(Collected data)
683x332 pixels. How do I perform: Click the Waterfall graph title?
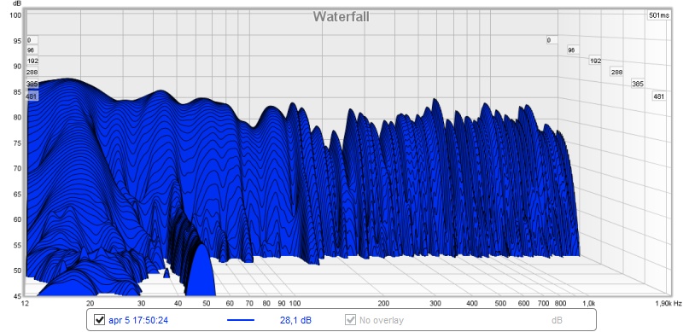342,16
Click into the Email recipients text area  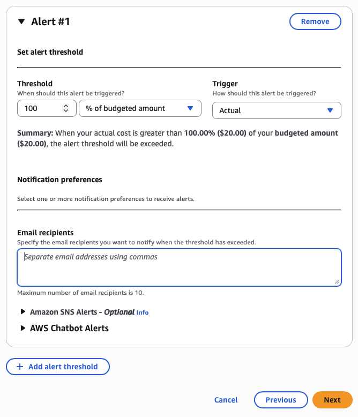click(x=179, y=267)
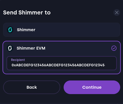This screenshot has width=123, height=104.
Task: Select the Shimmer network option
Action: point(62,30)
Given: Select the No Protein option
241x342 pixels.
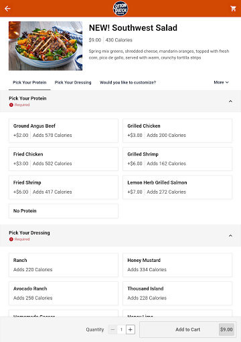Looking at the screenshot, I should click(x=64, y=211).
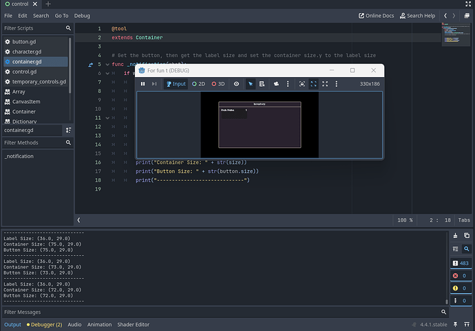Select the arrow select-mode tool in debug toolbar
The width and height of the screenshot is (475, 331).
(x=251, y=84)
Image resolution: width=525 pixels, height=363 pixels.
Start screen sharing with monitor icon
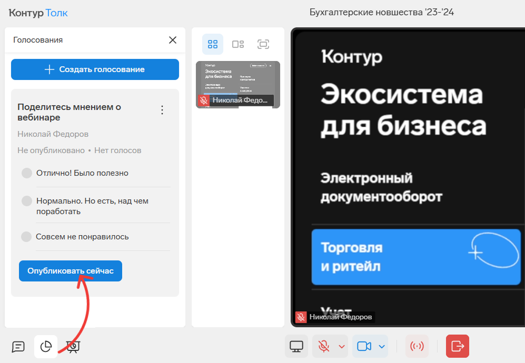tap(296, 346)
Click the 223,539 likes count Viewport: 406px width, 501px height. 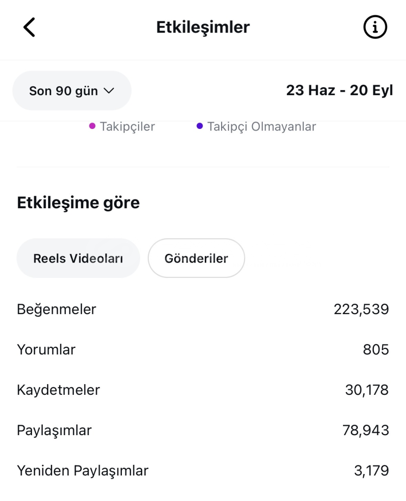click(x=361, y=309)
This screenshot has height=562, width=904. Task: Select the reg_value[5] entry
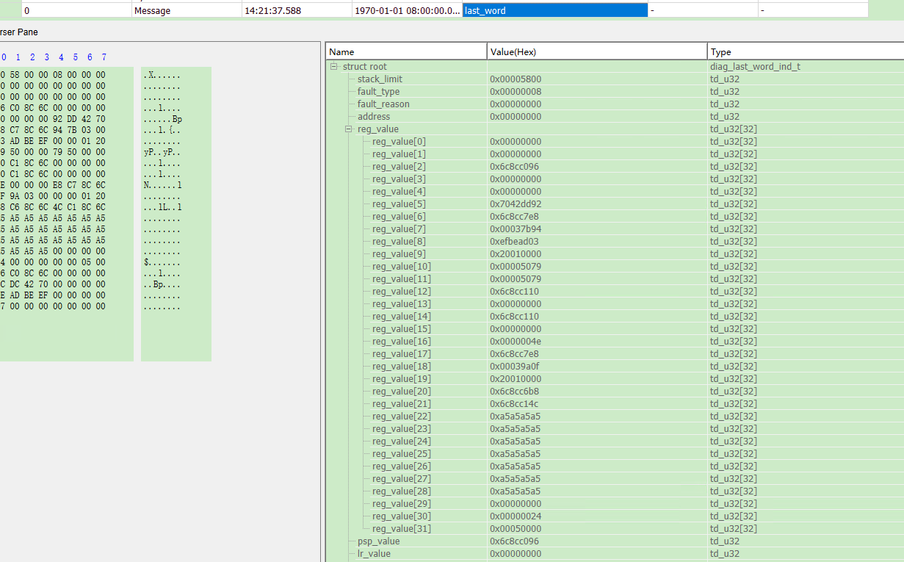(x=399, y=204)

- _TASK REQUIREMENTS_: The lines from the one containing "This screenshot has height=562, width=904." through the final line of the data are to be repeated exactly, with both ends included and all pictures left out.

- _RESULT_:
This screenshot has height=562, width=904. Task: Select the reg_value[5] entry
(x=399, y=204)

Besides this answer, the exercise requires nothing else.